#### [What is being asked]
From the records below, copy each line in which the string "every" occurs.

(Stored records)
* * * * * * *

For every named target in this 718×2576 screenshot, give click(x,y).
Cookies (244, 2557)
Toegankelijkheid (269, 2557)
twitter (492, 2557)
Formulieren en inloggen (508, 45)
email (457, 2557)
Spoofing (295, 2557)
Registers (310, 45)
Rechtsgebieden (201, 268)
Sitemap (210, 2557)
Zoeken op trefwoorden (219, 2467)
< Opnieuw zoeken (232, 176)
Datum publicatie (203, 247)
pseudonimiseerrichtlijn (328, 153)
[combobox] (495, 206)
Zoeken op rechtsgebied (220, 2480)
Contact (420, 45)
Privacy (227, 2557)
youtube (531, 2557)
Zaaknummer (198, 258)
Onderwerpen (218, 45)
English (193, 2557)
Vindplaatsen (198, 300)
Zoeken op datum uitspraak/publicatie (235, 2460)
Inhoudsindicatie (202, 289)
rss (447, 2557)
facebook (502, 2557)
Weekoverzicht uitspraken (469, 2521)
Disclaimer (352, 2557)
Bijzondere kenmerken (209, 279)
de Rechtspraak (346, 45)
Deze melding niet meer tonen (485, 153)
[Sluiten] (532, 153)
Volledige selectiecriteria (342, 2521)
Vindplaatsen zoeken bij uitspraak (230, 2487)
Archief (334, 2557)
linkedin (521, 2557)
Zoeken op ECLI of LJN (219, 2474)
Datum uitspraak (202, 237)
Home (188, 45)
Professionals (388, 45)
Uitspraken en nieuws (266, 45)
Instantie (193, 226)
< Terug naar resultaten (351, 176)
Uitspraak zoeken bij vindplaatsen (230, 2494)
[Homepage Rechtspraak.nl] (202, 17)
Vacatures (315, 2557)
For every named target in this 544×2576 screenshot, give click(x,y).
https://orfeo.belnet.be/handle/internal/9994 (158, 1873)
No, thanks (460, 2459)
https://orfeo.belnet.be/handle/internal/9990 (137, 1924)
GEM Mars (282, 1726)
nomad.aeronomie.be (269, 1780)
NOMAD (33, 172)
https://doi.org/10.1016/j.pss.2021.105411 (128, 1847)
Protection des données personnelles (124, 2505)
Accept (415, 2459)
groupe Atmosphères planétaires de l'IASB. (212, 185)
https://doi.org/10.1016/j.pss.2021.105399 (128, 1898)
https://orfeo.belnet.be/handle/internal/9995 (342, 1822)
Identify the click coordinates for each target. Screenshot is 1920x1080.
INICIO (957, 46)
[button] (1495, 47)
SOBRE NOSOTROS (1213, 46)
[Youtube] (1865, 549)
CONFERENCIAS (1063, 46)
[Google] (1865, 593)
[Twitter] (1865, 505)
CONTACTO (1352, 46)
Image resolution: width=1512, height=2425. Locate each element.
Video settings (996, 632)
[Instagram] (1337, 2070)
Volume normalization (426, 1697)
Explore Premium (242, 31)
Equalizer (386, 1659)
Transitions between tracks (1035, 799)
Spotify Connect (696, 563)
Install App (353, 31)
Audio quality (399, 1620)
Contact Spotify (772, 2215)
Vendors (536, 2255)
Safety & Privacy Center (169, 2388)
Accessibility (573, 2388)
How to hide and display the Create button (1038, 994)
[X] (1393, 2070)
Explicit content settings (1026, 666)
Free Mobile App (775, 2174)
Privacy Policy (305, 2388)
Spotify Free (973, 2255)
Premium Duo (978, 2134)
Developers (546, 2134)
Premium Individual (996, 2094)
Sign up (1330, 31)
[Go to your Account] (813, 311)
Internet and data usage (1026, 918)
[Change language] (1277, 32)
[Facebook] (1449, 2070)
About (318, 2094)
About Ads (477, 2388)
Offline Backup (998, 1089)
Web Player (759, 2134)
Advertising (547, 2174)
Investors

* * * * * * *

#### [Response]
For every named target in this 718×2576 screenshot, give click(x,y).
For every named target in this 544×2576 screenshot, give click(x,y).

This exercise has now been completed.